> **Geselecteerde passage**:
%%
Gat harttussenschot
Truncus arteriosus is een zeldzame aangeboren hartafwijking. Bij truncus arteriosus is er sprake van een gat in het harttussenschot ter hoogte van de kamers (VSD) en slechts 1 bloedvat die het hart verlaat. Normaal gesproken wordt het bloed vanuit de rechterkamer via de longslagaders naar de longen gepompt en het bloed uit de linkerkamer via de aorta naar de rest van het lichaam gepompt. Bij truncus arteriosus gaat het bloed vanuit de rechter- en linkerkamer naar hetzelfde bloedvat. Uit dat ene bloedvat ontspringt zowel de aorta als de longslagaders. Doordat het bloed van beide kamers naar het bloedvat gaat, is er sprake van een gemengde bloedstroom. Het zuurstofarme en het zuurstofrijke bloed worden met elkaar vermengd.
%%
> **Actiepunt A**:
Hoeveel bloedvaten verlaten het hart bij truncus arteriosus volgens de tekst over truncus arteriosus?
> **Actiepunt B**:
Neem uit de tekst over truncus arteriosus letterlijk het stuk over dat begint bij "Gat harttussenschot" en doorloopt tot en met "met elkaar vermengd.".

Datasetitems:
%%
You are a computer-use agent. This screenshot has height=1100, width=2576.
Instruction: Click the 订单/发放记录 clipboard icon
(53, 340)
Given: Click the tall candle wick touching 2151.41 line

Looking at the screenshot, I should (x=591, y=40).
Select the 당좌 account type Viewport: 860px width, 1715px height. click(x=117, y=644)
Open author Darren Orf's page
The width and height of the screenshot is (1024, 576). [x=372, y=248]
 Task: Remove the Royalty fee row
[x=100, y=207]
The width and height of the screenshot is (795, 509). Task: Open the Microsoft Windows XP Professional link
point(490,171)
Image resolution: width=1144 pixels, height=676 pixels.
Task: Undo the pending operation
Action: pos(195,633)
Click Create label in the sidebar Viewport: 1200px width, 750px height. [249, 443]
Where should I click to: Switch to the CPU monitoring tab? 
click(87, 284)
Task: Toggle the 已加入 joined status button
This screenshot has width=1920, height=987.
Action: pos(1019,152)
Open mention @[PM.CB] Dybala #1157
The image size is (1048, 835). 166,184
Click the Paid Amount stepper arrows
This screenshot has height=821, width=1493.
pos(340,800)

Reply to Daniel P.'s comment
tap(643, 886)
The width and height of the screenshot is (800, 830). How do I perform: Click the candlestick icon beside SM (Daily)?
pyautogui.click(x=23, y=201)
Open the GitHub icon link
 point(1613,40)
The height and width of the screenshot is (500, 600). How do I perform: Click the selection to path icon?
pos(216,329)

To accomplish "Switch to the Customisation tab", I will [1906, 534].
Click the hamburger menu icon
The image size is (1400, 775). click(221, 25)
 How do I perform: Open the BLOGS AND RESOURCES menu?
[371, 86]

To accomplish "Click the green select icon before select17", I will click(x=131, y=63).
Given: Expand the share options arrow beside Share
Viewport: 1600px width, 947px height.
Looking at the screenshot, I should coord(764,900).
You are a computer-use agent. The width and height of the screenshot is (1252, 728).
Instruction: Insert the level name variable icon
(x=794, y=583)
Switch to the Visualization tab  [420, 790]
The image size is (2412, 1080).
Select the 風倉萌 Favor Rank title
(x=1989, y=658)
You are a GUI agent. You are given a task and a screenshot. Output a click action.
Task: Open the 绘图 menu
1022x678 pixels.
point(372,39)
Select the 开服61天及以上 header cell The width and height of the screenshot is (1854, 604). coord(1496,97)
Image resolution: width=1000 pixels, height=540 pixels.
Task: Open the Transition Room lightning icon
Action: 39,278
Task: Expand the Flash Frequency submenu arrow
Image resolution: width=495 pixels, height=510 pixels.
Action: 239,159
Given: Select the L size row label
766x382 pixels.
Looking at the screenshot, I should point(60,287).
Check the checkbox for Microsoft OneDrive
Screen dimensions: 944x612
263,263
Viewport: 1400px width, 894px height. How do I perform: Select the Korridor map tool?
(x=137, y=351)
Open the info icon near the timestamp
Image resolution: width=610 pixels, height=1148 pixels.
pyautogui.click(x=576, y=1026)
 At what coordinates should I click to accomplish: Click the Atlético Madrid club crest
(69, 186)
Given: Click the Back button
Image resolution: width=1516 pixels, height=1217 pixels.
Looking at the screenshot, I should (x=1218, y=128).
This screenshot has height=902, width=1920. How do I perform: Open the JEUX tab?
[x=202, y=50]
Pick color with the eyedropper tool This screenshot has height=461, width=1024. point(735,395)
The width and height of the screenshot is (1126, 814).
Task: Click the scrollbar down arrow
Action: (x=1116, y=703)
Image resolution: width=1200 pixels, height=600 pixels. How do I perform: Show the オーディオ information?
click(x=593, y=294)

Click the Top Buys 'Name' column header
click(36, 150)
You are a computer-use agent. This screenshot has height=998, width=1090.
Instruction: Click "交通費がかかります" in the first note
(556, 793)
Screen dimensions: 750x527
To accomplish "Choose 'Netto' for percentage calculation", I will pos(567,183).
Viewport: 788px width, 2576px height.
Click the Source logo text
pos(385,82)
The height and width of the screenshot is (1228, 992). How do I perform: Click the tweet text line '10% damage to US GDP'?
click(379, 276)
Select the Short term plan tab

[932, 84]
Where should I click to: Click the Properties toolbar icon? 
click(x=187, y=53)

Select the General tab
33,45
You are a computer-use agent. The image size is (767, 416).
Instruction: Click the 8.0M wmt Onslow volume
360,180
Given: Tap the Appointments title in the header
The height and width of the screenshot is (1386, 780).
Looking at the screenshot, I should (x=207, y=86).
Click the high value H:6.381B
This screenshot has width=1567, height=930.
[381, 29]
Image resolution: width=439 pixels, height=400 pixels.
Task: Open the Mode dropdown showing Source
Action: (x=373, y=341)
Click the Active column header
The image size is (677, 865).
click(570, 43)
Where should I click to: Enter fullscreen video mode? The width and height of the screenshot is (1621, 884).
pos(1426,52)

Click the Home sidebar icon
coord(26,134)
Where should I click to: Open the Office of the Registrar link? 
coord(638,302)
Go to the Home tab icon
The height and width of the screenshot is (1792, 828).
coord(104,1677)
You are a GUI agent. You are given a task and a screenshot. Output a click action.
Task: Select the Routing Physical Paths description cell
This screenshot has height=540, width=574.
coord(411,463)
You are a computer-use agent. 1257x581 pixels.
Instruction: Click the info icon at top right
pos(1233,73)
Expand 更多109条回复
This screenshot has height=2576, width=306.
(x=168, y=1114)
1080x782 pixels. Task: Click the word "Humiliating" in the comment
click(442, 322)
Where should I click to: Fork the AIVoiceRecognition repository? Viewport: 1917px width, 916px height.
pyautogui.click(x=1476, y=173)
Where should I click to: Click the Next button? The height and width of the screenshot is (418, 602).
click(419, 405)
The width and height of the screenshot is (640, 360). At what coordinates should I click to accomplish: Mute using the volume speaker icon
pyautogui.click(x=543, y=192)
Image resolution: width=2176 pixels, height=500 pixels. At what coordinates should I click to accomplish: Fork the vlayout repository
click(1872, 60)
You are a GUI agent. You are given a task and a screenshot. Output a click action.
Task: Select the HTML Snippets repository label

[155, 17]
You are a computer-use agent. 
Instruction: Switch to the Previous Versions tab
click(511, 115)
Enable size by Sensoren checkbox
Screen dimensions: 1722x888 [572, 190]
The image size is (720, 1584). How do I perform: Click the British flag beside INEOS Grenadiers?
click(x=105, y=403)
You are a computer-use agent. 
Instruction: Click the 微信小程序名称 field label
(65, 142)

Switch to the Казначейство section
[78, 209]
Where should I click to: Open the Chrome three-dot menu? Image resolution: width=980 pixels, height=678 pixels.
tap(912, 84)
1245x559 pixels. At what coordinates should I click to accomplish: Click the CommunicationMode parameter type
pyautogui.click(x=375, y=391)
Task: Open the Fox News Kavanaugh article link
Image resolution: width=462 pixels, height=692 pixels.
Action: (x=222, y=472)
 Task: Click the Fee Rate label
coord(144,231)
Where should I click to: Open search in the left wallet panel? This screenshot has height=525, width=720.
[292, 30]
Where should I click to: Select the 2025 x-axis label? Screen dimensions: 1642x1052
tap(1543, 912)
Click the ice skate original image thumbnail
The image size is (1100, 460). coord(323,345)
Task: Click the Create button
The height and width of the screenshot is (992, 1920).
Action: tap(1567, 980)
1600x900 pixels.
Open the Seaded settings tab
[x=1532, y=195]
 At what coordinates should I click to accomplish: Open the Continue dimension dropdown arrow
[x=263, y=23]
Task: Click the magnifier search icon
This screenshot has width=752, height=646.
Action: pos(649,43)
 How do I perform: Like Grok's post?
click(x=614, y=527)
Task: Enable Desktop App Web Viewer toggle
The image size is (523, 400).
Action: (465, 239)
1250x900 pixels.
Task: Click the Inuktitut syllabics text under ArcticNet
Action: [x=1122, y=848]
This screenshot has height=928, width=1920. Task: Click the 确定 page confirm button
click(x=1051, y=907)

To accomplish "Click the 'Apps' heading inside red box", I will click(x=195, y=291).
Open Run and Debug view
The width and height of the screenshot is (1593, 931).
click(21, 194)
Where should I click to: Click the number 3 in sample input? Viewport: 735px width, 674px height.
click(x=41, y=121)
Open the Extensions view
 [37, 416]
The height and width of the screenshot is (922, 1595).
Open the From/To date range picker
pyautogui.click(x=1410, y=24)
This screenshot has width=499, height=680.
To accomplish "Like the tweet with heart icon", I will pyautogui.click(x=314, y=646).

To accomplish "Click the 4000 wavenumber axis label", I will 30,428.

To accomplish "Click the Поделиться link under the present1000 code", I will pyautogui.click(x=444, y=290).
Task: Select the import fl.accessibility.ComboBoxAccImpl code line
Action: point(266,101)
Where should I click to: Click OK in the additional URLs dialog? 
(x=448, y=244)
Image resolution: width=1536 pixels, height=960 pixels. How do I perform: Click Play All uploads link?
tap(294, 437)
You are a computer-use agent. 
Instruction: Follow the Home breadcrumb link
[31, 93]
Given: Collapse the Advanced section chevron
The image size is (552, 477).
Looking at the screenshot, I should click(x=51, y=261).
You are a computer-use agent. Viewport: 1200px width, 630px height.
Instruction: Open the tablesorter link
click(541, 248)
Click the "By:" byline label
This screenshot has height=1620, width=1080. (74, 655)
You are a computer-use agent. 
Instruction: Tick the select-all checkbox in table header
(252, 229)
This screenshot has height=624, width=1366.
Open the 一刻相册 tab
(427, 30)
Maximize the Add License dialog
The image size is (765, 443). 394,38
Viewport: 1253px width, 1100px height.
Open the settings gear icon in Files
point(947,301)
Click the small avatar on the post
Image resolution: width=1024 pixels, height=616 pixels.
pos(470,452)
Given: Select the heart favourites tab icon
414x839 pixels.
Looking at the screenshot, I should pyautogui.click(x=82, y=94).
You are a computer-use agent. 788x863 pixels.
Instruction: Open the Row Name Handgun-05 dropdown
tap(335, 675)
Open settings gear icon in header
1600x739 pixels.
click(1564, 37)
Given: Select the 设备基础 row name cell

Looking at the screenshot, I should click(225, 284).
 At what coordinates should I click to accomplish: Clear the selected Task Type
%%
> **Schriftelijk antwoord A**:
Slechts één bloedvat verlaat het hart.

> **Schriftelijk antwoord B**:
Gat harttussenschot
Truncus arteriosus is een zeldzame aangeboren hartafwijking. Bij truncus arteriosus is er sprake van een gat in het harttussenschot ter hoogte van de kamers (VSD) en slechts 1 bloedvat die het hart verlaat. Normaal gesproken wordt het bloed vanuit de rechterkamer via de longslagaders naar de longen gepompt en het bloed uit de linkerkamer via de aorta naar de rest van het lichaam gepompt. Bij truncus arteriosus gaat het bloed vanuit de rechter- en linkerkamer naar hetzelfde bloedvat. Uit dat ene bloedvat ontspringt zowel de aorta als de longslagaders. Doordat het bloed van beide kamers naar het bloedvat gaat, is er sprake van een gemengde bloedstroom. Het zuurstofarme en het zuurstofrijke bloed worden met elkaar vermengd.